When Texas lawmakers approved new district maps in a recent special session, it was the first time since the 1980s that those maps did not need to go through a federal approval process to ensure they were fair under the Voting Rights Act.
Texas redistricting maps had been subject to “preclearance” because of the state’s record for enacting changes that had either a discriminatory purpose or effect. But a 2013 U.S. Supreme Court ruling removed Texas’ requirement.
Now, the U.S. Department of Justice claims Texas’ new maps violate the Voting Rights Act.
Washington University in St. Louis Associate Professor of Law Travis Crum says “Texas has been a perennial target for redistricting litigation because it is not only an important state but it is an incredibly diverse and changing state.”
He explains what stood out to the DOJ about Texas’ maps and what happens next. Listen to the audio in the player above or read the transcript below.
This transcript has been edited lightly for clarity.
Texas Standard: Which maps exactly is the DOJ taking issue with in its lawsuit? And how does it claim they violate the Voting Rights Act?
Travis Crum: The Department of Justice is challenging both the Congressional district map that is used to elect members of the U.S. House of Representatives and also the Texas State House map. So we have two maps being challenged in this lawsuit.
Is the contention that the voting power of people of color, who have made up much of Texas’ growth, is diluted because of these maps?
That’s correct. One of the main arguments in the DOJ’s complaint is that, with regards to the Congressional district map, Texas went from having 36 seats in Congress to 38 seats in Congress. However, the two new districts that were created by the Texas State Legislature have majority Anglo voting majorities. And so, even though Latinos and African Americans were the principal drivers of growth in Texas, they do not get new districts in which they are effective voting majorities.
The Texas maps face several legal challenges. How is the DOJ’s lawsuit different?
I think that there are many challenges being filed against the Texas map because the stakes are very high. And the NAACP and a coalition of other civil rights groups, as you noted, have filed another lawsuit. Texas has argued that those groups lack what’s called “a cause of action” to sue under the statute. Now, courts around the country have found an implied cause of action under the Voting Rights Acts. The Supreme Court has never actually determined that, and Justice Gorsuch in a concurring opinion last term flagged that issue, but I think it’s pretty clear that there is a right to sue under the Voting Rights Act for private plaintiffs.
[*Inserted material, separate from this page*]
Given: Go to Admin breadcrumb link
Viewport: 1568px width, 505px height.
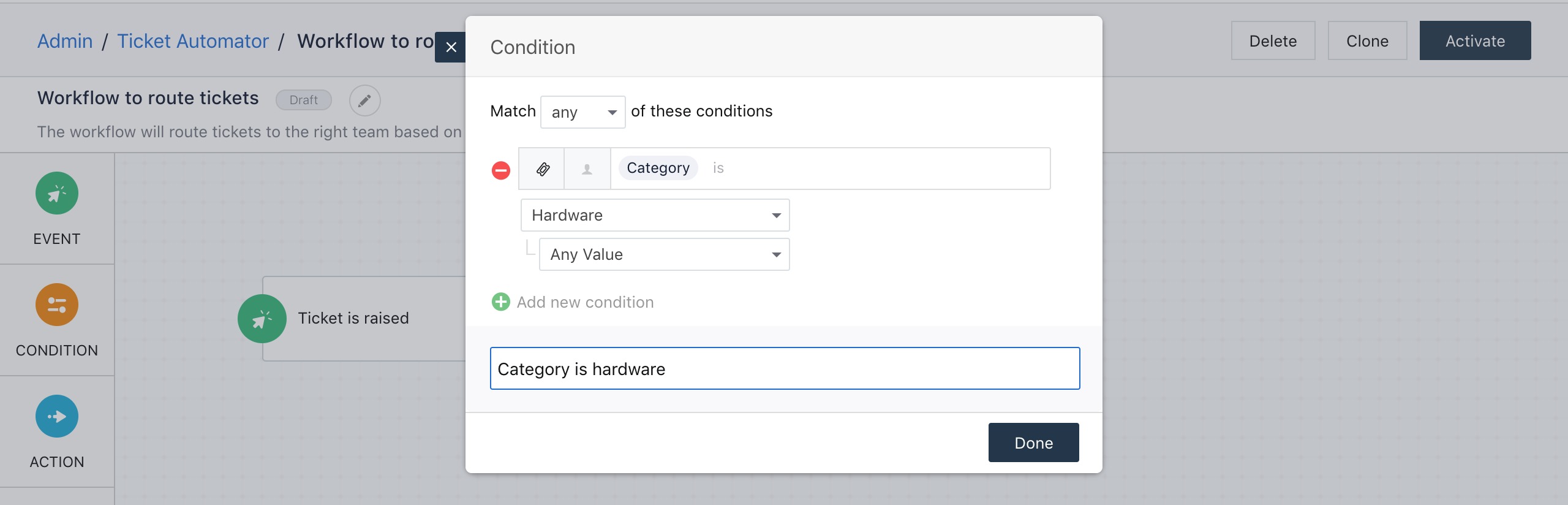Looking at the screenshot, I should (65, 41).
And the federal government is claiming that both of these maps violate the Voting Rights Act and they are also bringing what’s called “an intentional discrimination claim” – claiming that Texas intentionally destroyed Congressional District 23, a West Texas District, in which Latino voters could have been an effective voting majority but Texas dismantled that district.
The DOJ is asking a federal court to prevent any election from taking place using these maps. We have primaries scheduled for March 1. What happens?
I think you’re going to see some very fast-paced litigation. And some of this is caused by the delays in the Census. You know, normally, census data would have been released in the early part of 2020 but, because of the pandemic and because of some of the delays associated with President Trump’s attempt to exclude undocumented immigrants for the Congressional reapportionment process, this data came out several months later. And so, although you would normally have a lot of litigation in any redistricting cycle, this redistricting cycle is going to be quite different in terms of how fast-paced it’s going to be.
Why the focus on Texas? There were redistricting battles all over the nation this year.
I think we’re going to have to wait and see if the DOJ files suit against any other maps that other states are creating. Some states have proposed maps but haven’t actually enacted them into law and you can’t file a lawsuit until the ink is dry on the bill. But I think Texas has been a perennial target for redistricting litigation because it is not only an important state but it is an incredibly diverse and changing state. And so the fact that you have a state where the African American and Hispanic populations, and also the Asian American populations are growing at a very fast clip, that creates a lot of opportunities for racial vote dilution, the “packing and cracking” of minority voters and Texas has not had a redistricting map either precleared or upheld in a court hearing as original enacted for several decades. And so, it’s not surprising that Texas is yet again at the heart of redistricting challenges this cycle.